■ WHAT NEEDS TO BE DONE ■
Before copying, find the line below that contains "Go back with the left arrow"; then return it and all later lines exactly, up to and including the final line, with no pictures.

■ DATASET ENTRIES ■
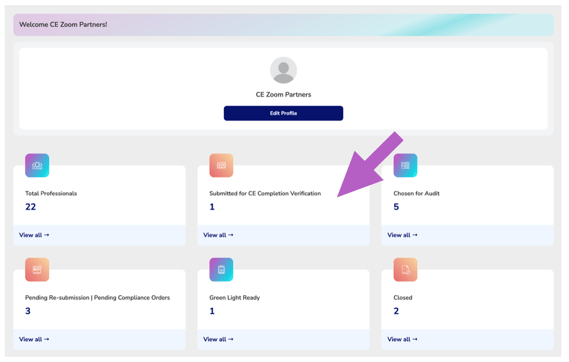Open the Edit Profile button

coord(283,113)
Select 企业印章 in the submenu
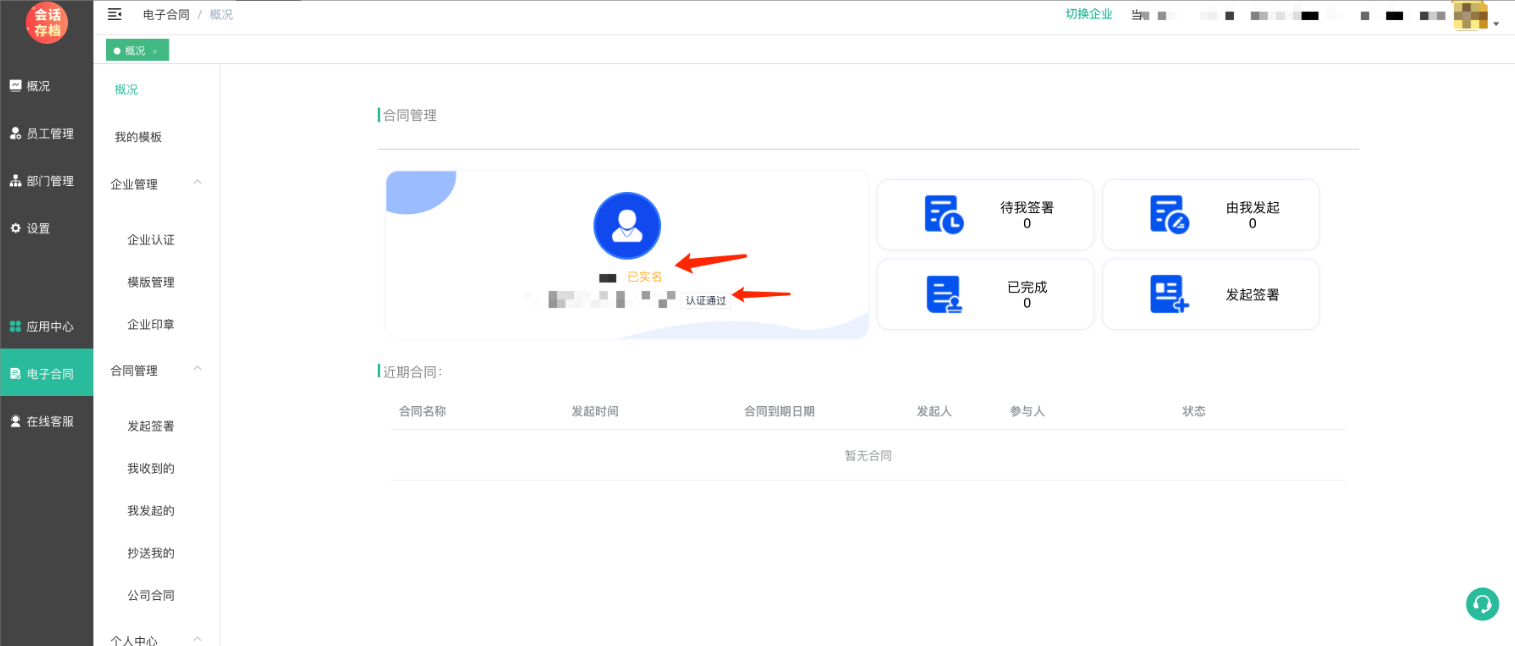 click(x=151, y=325)
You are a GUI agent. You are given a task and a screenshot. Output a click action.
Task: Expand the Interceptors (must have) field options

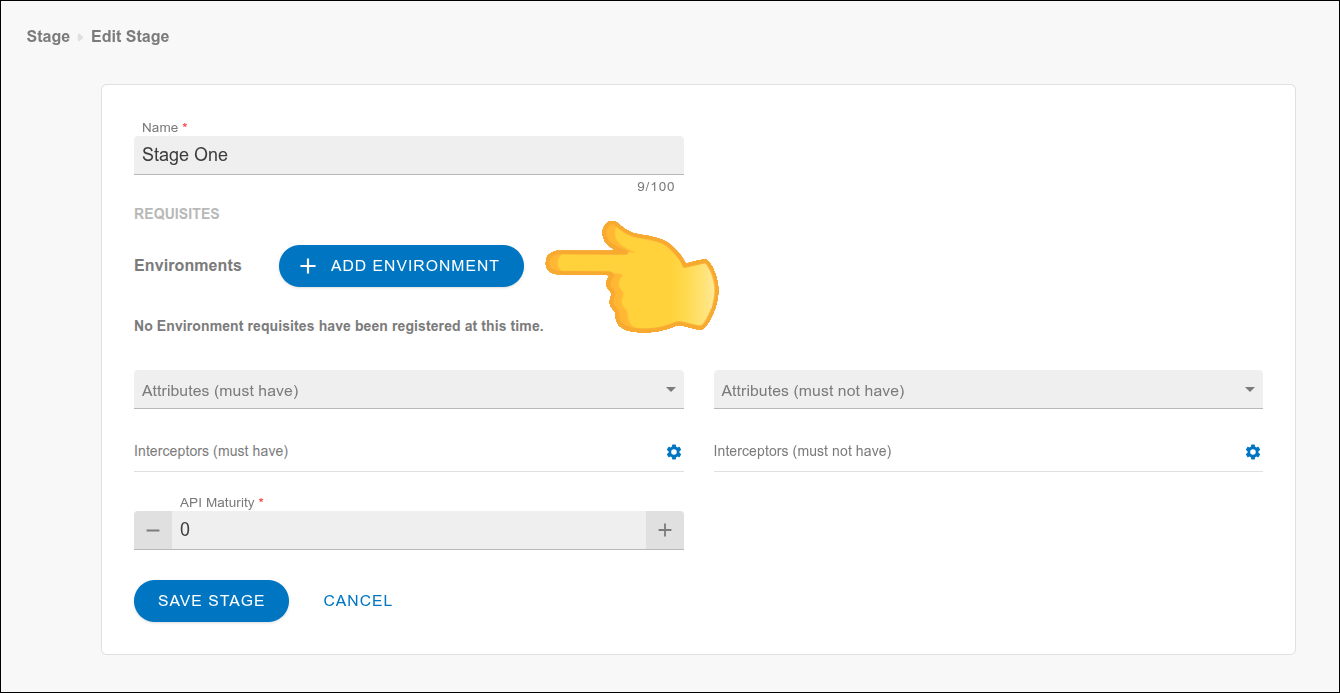point(673,451)
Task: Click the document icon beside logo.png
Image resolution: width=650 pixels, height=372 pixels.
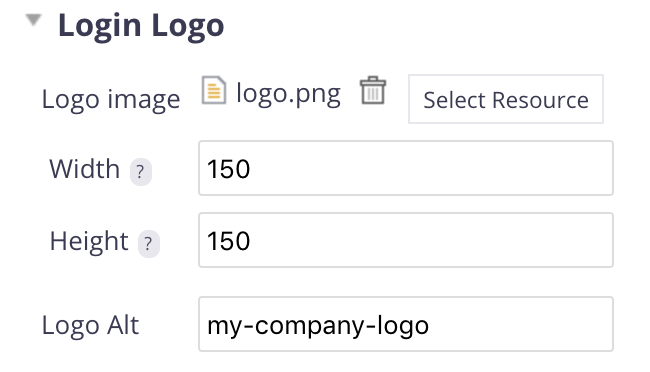Action: pyautogui.click(x=214, y=90)
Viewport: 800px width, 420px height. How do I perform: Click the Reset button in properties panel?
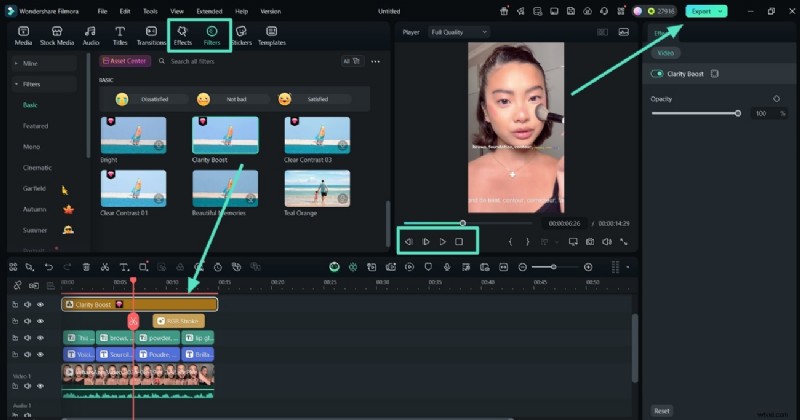661,410
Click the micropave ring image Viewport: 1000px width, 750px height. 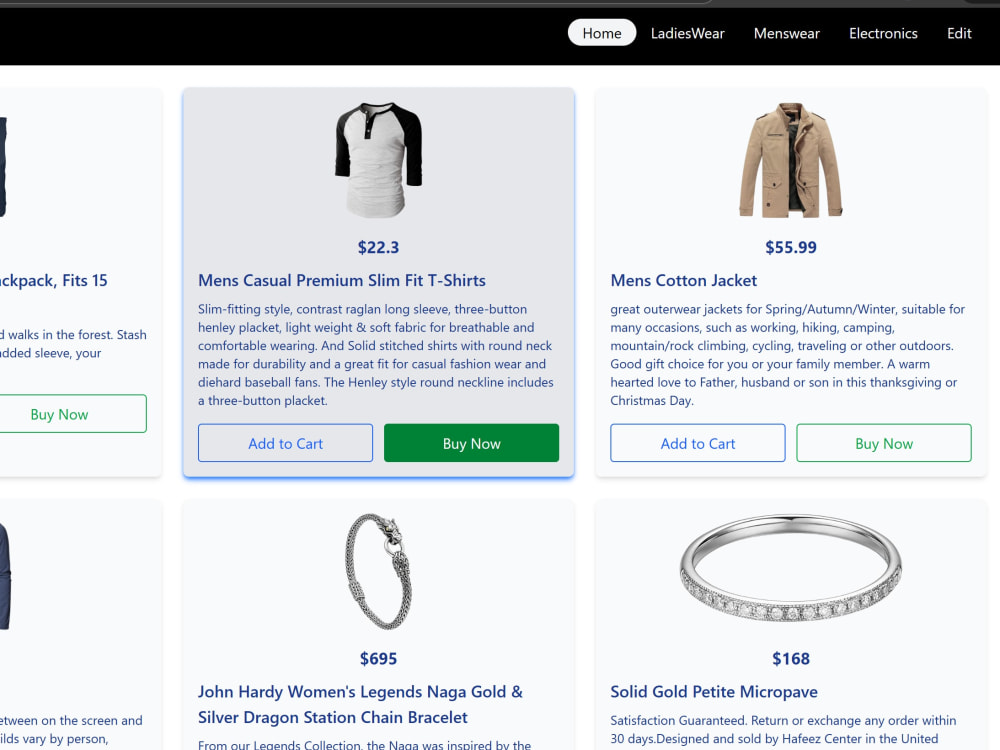(x=790, y=568)
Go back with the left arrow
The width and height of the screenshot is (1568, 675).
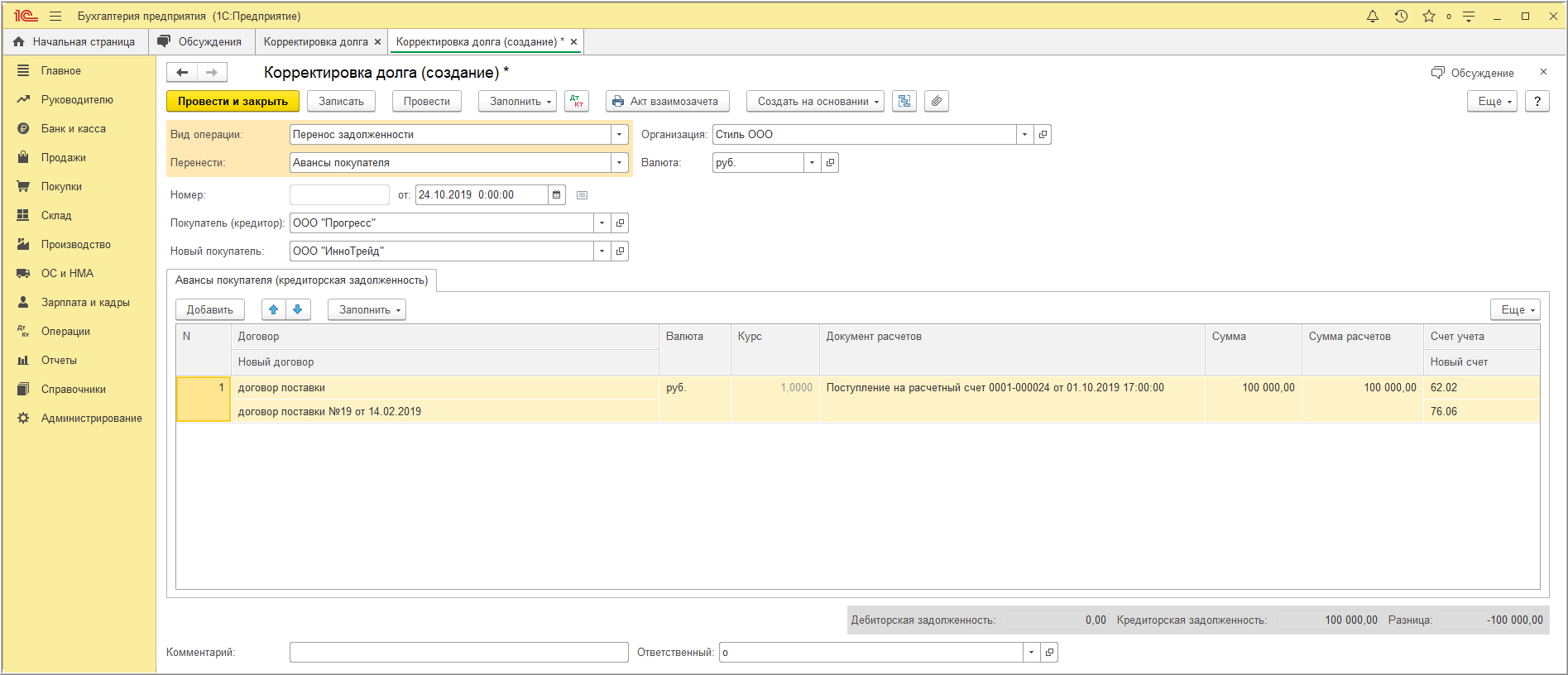click(182, 73)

■ RESPONSE TO THE EXERCISE ■
Go back with the left arrow
The width and height of the screenshot is (1568, 675).
click(182, 73)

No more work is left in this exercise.